Washington, D.C. 20549
Form 10-K for fiscal year ended December 31, 2012
Filed April 1, 2013
File No. 0-53348
Dear Mr. Woody
We thank you for your comment letter of August 29, 2013, relating to the 2012 Annual Report on Form 10-K for Altegris Winton Futures Fund, L.P. (File No. 000-53348) (the “Registrant”), an amendment to which is currently in review by Registrant's auditors and which Registrant anticipates filing with the Commission during the week of October 1, 2013. For your convenience of reference, the Staff’s comments are set forth verbatim below, together with Registrant’s responses thereto.
Form 10-K for fiscal year ended December 31, 2012
Item 1. Business, page 3
1. In future periodic filings, please disclose that your general partner is controlled by an entity whose ultimate parent is Genworth Financial, Inc. and that such company’s financial statements are of public record. If continued to be accurate, you may provide ancillary disclosure that your general partner is not reliant on Genworth Financial, or any of its direct or indirect subsidiaries to which the Partnership is related, to provide operating capital.
Registrant included the requested disclosure in Note 1 (A. General Description of the Partnership) to the financial statements filed with Registrant's quarterly report on Form 10-Q for the period ended June 30, 2013. As disclosed on Form 8-K, filed with the Commission on September 6, 2013, Genworth Financial, Inc. completed the sale of its wealth management business, including its 100% indirect ownership of the Registrant's general partner (the "Transaction") on August 30, 2013. As a result of the Transaction, Registrant's general partner is now indirectly owned by AqGen Liberty Holdings LLC ("AqGen"), an entity owned and controlled by (i) private equity funds managed by Aquiline Capital Partners LLC and its affiliates ("Aquiline"), and by Genstar Capital Management, LLC and its affiliates ("Genstar"), and (ii) certain senior management of Registrant's general partner and its affiliates.

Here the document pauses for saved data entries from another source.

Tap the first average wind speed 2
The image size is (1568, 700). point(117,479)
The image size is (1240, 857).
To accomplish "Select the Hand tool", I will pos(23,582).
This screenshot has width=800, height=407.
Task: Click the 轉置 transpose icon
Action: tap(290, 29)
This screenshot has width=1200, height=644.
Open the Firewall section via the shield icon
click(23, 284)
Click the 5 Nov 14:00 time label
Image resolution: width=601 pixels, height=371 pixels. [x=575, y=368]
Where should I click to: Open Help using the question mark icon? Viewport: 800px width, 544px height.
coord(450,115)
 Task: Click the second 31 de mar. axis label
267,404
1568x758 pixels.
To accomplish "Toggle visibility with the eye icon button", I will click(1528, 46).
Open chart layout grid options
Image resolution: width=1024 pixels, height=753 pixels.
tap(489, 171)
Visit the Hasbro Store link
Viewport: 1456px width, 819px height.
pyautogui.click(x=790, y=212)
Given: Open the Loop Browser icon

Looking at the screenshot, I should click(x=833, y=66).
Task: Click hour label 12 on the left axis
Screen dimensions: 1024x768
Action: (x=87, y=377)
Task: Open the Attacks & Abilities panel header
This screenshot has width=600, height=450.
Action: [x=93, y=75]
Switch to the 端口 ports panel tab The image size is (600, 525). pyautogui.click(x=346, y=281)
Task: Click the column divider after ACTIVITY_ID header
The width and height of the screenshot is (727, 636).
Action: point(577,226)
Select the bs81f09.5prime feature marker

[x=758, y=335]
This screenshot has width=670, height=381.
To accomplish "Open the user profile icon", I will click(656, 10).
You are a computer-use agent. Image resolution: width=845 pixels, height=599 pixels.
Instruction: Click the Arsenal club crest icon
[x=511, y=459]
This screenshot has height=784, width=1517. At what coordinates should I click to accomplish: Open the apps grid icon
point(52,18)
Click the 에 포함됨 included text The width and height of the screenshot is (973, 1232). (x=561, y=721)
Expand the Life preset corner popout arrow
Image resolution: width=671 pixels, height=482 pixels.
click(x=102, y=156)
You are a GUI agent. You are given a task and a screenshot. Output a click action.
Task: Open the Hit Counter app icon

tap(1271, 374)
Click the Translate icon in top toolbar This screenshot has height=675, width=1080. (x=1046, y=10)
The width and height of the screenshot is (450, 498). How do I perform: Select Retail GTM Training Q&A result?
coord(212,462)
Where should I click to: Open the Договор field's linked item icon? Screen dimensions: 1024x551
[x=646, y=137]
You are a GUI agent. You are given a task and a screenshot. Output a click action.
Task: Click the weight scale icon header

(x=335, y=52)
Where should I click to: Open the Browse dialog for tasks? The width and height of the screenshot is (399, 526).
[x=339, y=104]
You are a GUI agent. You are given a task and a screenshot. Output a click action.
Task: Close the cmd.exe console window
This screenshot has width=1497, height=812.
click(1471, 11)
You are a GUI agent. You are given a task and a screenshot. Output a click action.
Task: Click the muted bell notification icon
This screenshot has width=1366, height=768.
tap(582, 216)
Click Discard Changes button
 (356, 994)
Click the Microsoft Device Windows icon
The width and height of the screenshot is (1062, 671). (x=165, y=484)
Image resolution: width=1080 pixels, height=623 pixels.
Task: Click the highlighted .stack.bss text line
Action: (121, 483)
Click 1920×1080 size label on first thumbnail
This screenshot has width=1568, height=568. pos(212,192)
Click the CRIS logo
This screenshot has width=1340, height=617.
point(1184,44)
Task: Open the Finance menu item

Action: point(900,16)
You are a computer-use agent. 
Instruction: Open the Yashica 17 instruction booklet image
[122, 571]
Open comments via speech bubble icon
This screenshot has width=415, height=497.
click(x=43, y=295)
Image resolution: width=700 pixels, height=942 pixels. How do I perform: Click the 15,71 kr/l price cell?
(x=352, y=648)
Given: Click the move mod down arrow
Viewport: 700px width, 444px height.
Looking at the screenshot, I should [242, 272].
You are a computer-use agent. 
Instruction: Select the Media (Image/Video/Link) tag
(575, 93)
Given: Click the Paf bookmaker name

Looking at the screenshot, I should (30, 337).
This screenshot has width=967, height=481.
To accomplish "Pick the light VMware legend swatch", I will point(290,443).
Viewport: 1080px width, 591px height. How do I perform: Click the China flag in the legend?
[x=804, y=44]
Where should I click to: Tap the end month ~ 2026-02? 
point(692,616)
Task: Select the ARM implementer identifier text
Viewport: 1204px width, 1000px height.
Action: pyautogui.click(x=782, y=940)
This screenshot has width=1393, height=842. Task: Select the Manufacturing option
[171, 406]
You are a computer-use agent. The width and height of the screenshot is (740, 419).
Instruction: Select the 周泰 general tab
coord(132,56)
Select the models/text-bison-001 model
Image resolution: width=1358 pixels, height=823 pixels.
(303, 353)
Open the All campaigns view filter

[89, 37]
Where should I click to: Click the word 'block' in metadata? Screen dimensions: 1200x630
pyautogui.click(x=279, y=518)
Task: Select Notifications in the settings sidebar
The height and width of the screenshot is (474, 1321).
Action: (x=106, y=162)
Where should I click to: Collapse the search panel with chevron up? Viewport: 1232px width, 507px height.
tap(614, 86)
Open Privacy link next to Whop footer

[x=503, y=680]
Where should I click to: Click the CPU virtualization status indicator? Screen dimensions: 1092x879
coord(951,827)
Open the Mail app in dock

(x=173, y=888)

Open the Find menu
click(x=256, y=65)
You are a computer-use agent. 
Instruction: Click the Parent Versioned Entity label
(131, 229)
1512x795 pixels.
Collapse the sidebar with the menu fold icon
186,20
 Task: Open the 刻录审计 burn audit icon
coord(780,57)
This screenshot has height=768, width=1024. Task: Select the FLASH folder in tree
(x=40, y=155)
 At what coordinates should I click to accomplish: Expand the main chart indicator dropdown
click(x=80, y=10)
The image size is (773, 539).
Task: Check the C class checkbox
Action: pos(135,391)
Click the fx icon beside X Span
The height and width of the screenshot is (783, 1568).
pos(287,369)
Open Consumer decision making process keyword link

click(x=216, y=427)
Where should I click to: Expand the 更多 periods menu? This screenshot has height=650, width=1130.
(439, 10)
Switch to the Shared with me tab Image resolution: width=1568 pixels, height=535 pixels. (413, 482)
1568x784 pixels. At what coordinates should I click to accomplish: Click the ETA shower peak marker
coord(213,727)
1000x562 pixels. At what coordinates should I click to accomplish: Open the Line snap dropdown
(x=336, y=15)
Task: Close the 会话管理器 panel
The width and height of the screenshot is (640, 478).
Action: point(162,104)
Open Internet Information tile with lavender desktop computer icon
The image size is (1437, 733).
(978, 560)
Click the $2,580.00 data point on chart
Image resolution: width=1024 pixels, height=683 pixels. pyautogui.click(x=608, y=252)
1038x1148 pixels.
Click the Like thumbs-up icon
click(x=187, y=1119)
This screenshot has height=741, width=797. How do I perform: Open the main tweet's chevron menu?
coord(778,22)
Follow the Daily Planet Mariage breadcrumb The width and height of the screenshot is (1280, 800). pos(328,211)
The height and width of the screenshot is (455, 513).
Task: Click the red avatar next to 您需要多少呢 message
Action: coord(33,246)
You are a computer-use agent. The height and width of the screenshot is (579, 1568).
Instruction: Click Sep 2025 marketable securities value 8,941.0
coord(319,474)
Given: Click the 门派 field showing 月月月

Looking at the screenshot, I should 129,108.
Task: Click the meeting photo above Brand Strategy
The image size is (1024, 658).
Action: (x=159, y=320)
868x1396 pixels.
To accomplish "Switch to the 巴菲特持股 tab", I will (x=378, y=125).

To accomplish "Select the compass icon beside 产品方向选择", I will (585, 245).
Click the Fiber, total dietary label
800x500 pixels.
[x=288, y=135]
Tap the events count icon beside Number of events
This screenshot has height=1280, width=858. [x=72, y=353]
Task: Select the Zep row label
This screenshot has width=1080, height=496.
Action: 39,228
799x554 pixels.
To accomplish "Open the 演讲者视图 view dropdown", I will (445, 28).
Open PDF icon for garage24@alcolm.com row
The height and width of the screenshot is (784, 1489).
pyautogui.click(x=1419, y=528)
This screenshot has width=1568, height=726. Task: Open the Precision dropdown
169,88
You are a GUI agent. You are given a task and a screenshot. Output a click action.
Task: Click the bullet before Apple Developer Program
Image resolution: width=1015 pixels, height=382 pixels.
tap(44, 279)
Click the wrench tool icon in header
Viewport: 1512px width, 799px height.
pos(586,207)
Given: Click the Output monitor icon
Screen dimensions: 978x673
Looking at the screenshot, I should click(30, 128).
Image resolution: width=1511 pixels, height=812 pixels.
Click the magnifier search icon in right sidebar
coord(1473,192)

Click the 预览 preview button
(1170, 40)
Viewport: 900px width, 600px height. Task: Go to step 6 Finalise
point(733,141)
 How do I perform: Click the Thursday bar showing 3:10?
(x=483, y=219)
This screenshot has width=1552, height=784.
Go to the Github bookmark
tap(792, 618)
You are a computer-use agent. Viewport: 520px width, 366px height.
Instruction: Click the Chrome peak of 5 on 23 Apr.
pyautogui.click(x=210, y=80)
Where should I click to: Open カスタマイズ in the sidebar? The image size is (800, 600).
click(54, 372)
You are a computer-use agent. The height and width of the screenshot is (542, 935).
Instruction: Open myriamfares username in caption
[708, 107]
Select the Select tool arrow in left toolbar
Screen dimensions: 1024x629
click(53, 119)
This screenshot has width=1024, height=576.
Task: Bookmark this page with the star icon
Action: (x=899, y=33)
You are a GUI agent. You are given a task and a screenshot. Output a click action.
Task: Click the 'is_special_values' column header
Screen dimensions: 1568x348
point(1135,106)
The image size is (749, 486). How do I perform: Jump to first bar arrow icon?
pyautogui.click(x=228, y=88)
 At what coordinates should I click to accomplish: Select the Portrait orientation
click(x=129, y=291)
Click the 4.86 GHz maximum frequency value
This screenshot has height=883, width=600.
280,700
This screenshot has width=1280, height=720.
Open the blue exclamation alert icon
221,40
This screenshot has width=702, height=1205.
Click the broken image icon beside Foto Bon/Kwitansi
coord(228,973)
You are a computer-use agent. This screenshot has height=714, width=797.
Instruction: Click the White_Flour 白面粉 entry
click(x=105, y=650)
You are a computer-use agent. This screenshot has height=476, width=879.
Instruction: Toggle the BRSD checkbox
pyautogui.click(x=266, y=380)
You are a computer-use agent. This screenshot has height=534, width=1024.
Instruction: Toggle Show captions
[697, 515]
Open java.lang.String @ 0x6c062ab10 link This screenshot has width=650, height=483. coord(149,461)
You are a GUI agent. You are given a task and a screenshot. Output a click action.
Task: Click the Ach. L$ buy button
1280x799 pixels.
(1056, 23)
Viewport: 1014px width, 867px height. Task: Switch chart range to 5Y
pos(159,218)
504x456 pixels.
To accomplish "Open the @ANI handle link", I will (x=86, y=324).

In future periodic filings, Registrant proposes to make the following disclosure in notes to its financial statements:
The General Partner is controlled by AqGen Liberty Holdings LLC ("AqGen"), an entity owned and controlled by (i) private equity funds managed by Aquiline Capital Partners LLC and its affiliates ("Aquiline"), and by Genstar Capital Management, LLC and its affiliates ("Genstar"), and (ii) certain senior management of the Partnership's general partner and its affiliates. Aquiline is a private equity firm located in New York, New York, and Genstar is a private equity firm located in San Francisco, California. Neither AqGen nor any of its beneficial owners has committed itself to increase or maintain the General Partner's capital or provide any direct or indirect financial support to the General Partner, and the General Partner is not reliant on AqGen, its direct or indirect subsidiaries or its beneficial owners to provide it with operating capital.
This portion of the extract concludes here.